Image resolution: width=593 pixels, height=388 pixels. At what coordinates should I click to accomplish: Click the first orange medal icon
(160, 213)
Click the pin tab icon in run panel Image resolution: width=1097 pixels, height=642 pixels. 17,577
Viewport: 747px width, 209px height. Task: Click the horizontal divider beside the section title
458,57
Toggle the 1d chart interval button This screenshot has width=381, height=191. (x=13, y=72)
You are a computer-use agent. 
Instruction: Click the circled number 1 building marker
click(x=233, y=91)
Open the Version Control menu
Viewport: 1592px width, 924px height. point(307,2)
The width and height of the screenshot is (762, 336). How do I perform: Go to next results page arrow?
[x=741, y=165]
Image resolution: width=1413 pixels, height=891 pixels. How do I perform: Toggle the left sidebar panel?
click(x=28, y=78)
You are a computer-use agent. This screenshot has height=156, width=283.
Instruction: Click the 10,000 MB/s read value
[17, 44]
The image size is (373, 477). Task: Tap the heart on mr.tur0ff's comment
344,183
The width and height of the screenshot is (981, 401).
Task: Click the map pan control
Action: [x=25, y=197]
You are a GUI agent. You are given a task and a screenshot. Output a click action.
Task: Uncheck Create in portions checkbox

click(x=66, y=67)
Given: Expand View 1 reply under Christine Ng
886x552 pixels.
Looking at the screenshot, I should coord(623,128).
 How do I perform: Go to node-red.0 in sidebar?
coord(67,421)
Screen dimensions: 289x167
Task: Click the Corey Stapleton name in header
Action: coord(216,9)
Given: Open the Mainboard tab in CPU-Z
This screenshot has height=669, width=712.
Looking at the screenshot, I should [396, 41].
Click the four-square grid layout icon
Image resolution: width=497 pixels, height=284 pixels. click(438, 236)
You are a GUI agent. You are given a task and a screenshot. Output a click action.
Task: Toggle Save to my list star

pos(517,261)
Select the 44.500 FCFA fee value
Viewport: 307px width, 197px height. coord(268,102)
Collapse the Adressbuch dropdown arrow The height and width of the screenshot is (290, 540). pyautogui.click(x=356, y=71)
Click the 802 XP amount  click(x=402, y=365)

################

Problem to solve ->
Put every line of the data above into a JSON list of strings, one string per line, and leave out the blank lines.

Right answer ->
[
  "Image resolution: width=593 pixels, height=388 pixels. At what coordinates should I click to accomplish: Click the first orange medal icon",
  "(160, 213)",
  "Click the pin tab icon in run panel Image resolution: width=1097 pixels, height=642 pixels. 17,577",
  "Viewport: 747px width, 209px height. Task: Click the horizontal divider beside the section title",
  "458,57",
  "Toggle the 1d chart interval button This screenshot has width=381, height=191. (x=13, y=72)",
  "You are a computer-use agent. ",
  "Instruction: Click the circled number 1 building marker",
  "click(x=233, y=91)",
  "Open the Version Control menu",
  "Viewport: 1592px width, 924px height. point(307,2)",
  "The width and height of the screenshot is (762, 336). How do I perform: Go to next results page arrow?",
  "[x=741, y=165]",
  "Image resolution: width=1413 pixels, height=891 pixels. How do I perform: Toggle the left sidebar panel?",
  "click(x=28, y=78)",
  "You are a computer-use agent. This screenshot has height=156, width=283.",
  "Instruction: Click the 10,000 MB/s read value",
  "[17, 44]",
  "The image size is (373, 477). Task: Tap the heart on mr.tur0ff's comment",
  "344,183",
  "The width and height of the screenshot is (981, 401).",
  "Task: Click the map pan control",
  "Action: [x=25, y=197]",
  "You are a GUI agent. You are given a task and a screenshot. Output a click action.",
  "Task: Uncheck Create in portions checkbox",
  "click(x=66, y=67)",
  "Given: Expand View 1 reply under Christine Ng",
  "886x552 pixels.",
  "Looking at the screenshot, I should coord(623,128).",
  " How do I perform: Go to node-red.0 in sidebar?",
  "coord(67,421)",
  "Screen dimensions: 289x167",
  "Task: Click the Corey Stapleton name in header",
  "Action: coord(216,9)",
  "Given: Open the Mainboard tab in CPU-Z",
  "This screenshot has height=669, width=712.",
  "Looking at the screenshot, I should [396, 41].",
  "Click the four-square grid layout icon",
  "Image resolution: width=497 pixels, height=284 pixels. click(438, 236)",
  "You are a GUI agent. You are given a task and a screenshot. Output a click action.",
  "Task: Toggle Save to my list star",
  "pos(517,261)",
  "Select the 44.500 FCFA fee value",
  "Viewport: 307px width, 197px height. coord(268,102)",
  "Collapse the Adressbuch dropdown arrow The height and width of the screenshot is (290, 540). pyautogui.click(x=356, y=71)",
  "Click the 802 XP amount  click(x=402, y=365)"
]